Il referendum sulla magistratura svoltosi domenica e lunedì scorsi ha rappresentato la prima vera sconfitta politica per il Governo Meloni. Anche se il voto non era sul Governo, ma su una riforma della Costituzione, inevitabilmente quello che fino a venerdì era “il Governo del popolo”, da lunedì è diventato “il Governo bocciato dal popolo”. Al di là delle conseguenze politiche immediate, però, l’esito del referendum ci dice anche qualcosa di più profondo sul tema delle riforme costituzionali e sul legame fra i cittadini e la Costituzione.
Le riforme costituzionali si possono fare in due modi: o con un grande accordo fra maggioranza e opposizione in Parlamento oppure con i voti della sola maggioranza ma con la possibilità poi di sottoporre la riforma a referendum. Sono due modalità profondamente diverse. L’una valorizza il compromesso, la capacità di trovare un accordo fra parti politiche opposte su una modifica delle regole che valgono per tutti. L’altra – il referendum – ha una natura necessariamente divisiva: ci si schiera da una parte o dall’altra e vince chi ottiene un voto in più.
Forse non è un caso che, negli ultimi venti anni, quando una maggioranza di governo ha scelto la strada più divisiva e ha cercato di approvare da sola un’importante riforma della Costituzione, puntando sul sostegno del popolo nel referendum piuttosto che sull’accordo con le opposizioni in Parlamento, il popolo ha sempre risposto negativamente. Era già successo nel 2006, con il fallimento della riforma voluta dalla maggioranza allora guidata da Silvio Berlusconi, poi nel 2016, con la bocciatura della riforma targata Matteo Renzi, e lo stesso è avvenuto pochi giorni fa.

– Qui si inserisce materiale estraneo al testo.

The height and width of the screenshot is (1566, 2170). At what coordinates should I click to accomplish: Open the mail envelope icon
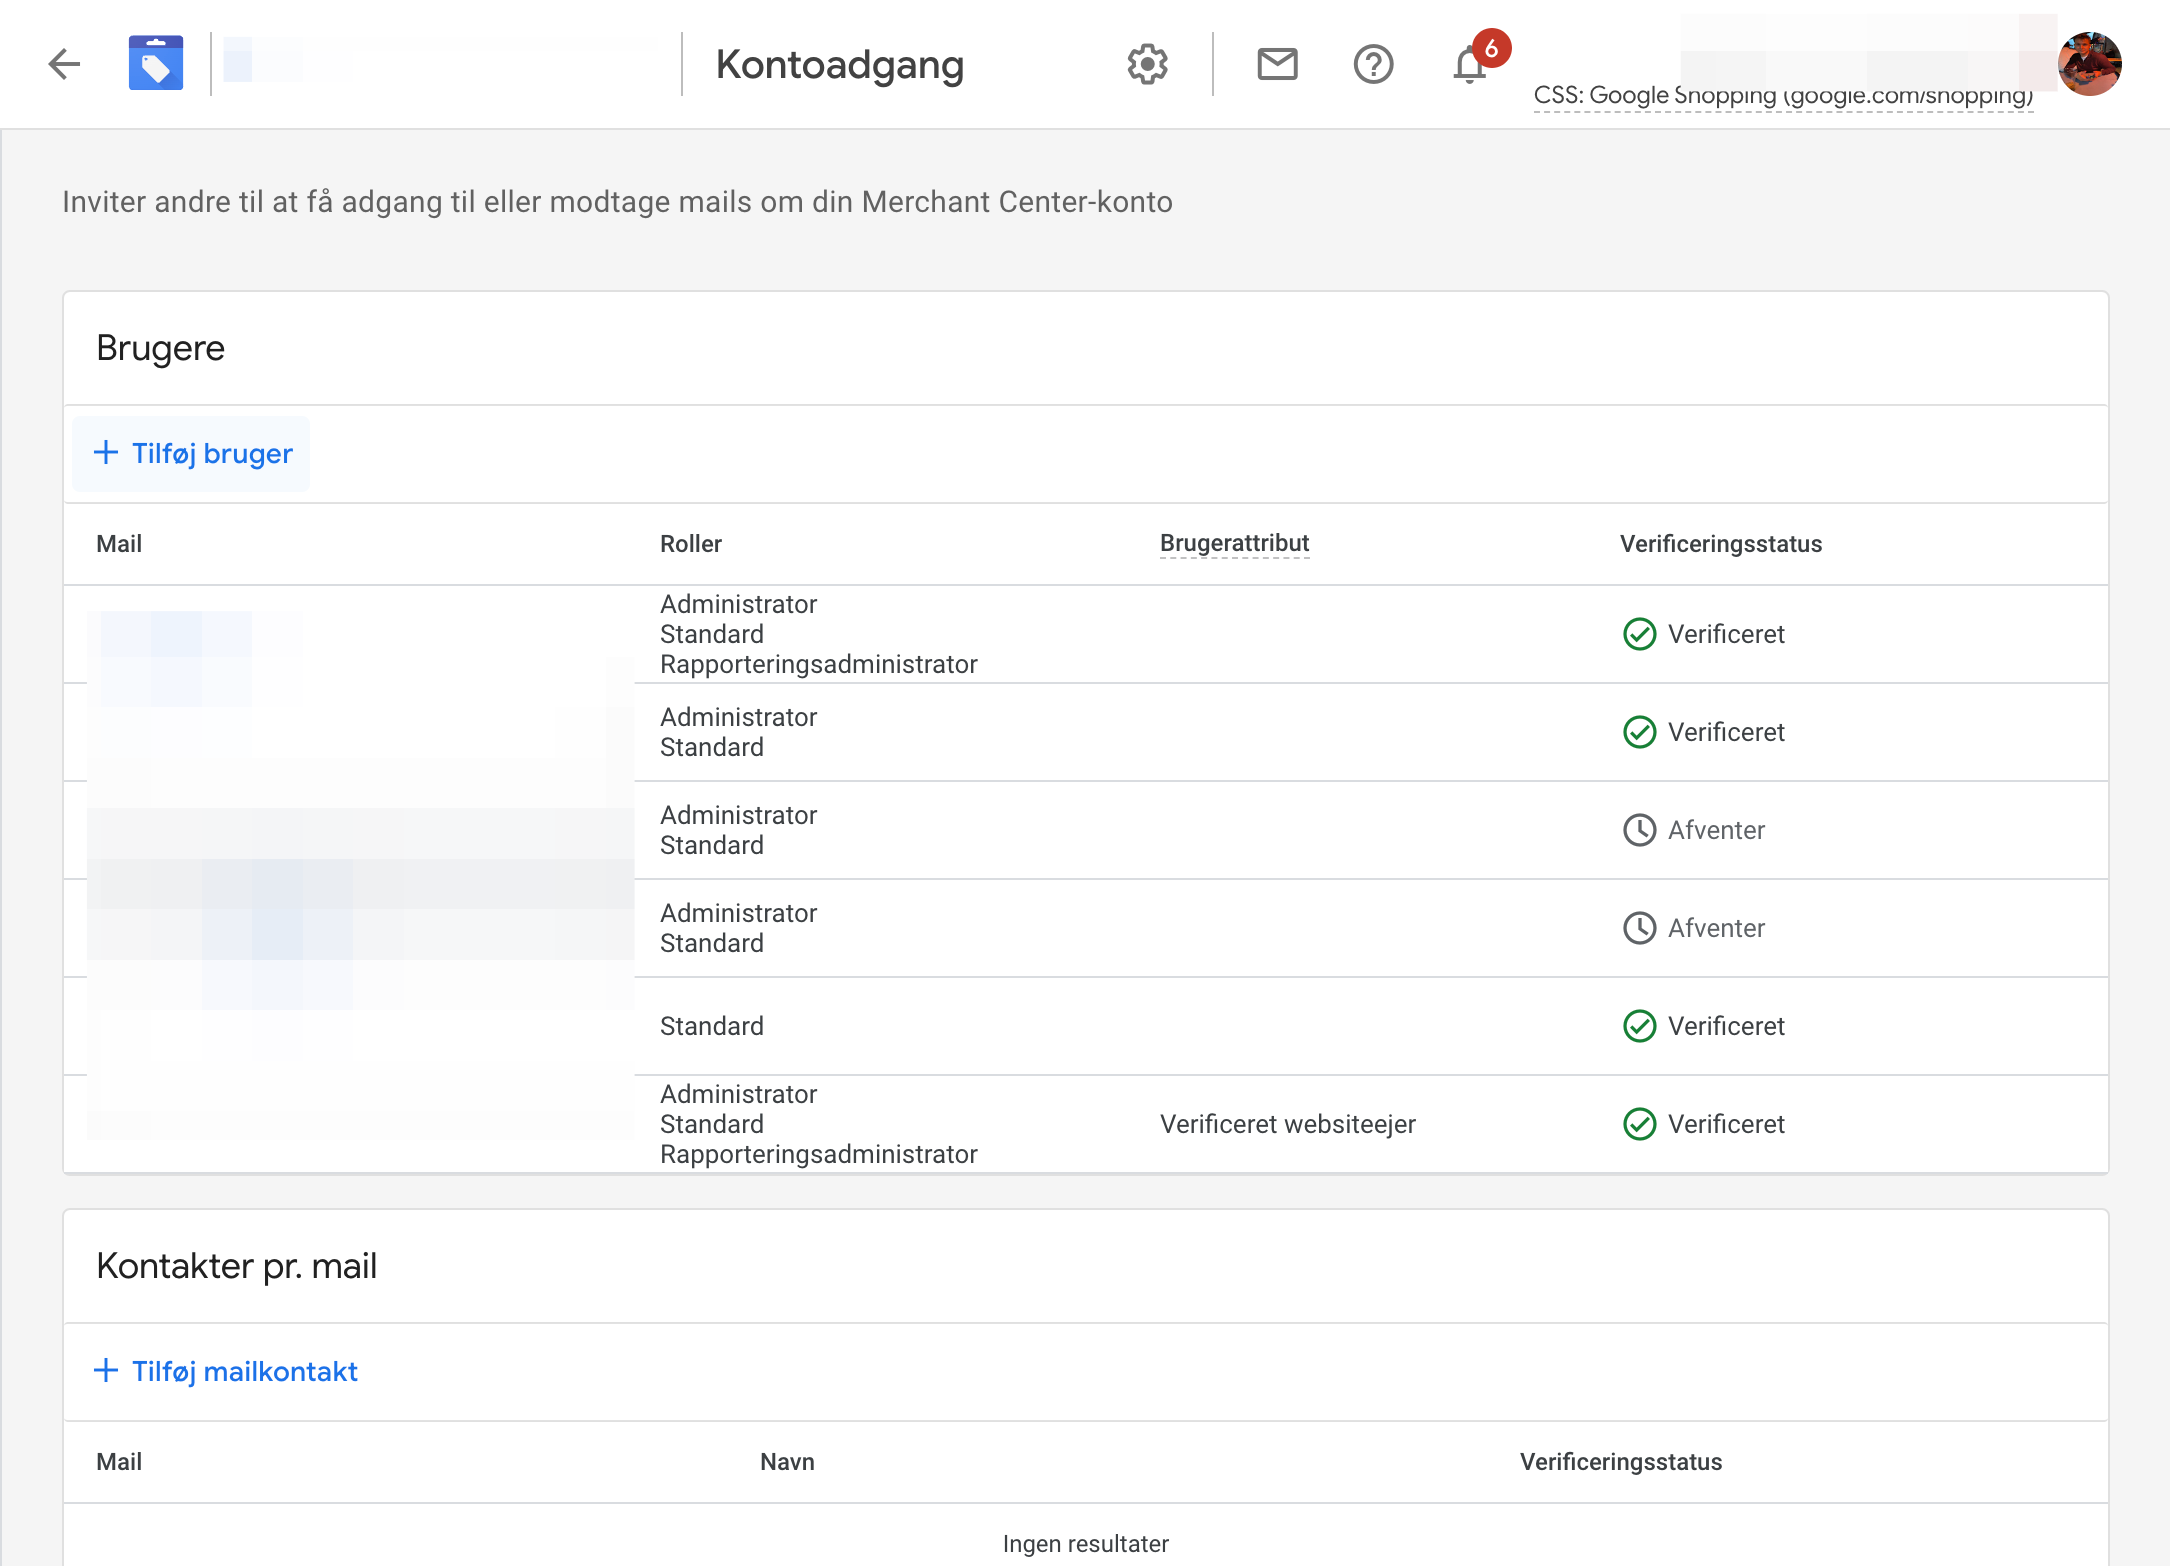1277,64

Probabilmente le tecnicalità della riforma sono rimaste oscure a molti cittadini, che forse si sono chiesti come mai fosse proprio così indispensabile e urgente, oggi, separare le carriere di giudici e pm, anche a costo di modificare la Costituzione. Ma, al di là delle tecnicalità, credo che invece fosse chiara la percezione di un potere politico che cerca di forzare la mano e va a toccare uno dei capisaldi dello Stato di diritto, la magistratura. Di fronte a questo rischio, i cittadini hanno detto no, dimostrando di saper fare una scelta chiara quando a essere in gioco sono le istituzioni del Paese e non la politica di tutti i giorni. È un segnale incoraggiante, soprattutto perché negli ultimi decenni, in tutto il mondo e anche in quelle che consideravamo solide democrazie, si sono moltiplicati i casi in cui il potere politico si è mostrato insofferente verso i controlli e i contrappesi, e ha cercato, più o meno direttamente, di attaccare la magistratura e limitarne i poteri, spesso riuscendovi. In Italia, i cittadini hanno saputo fare da argine.
In questo, dicono le analisi del voto, i più giovani hanno giocato una parte importante: esercitando il voto in percentuali molto elevate, hanno dimostrato che forse non credono nei partiti, ma sicuramente credono nella partecipazione. Per questo appare ancora più grave aver impedito (intenzionalmente?) a molti di loro, gli studenti universitari fuori sede in particolare, di poter esercitare il proprio voto. Personalmente, da docente di un ateneo con moltissimi studenti fuori sede, ho osservato da vicino la delusione di molti che si erano appassionati a questa votazione senza potervi partecipare, ma anche l’entusiasmo di chi era disposto a prendere un volo o a fare molte ore di treno per poter tornare a casa e depositare la scheda nell’urna. Mortificare questa voglia di partecipazione è davvero imperdonabile: non resta che augurarsi che non succeda più.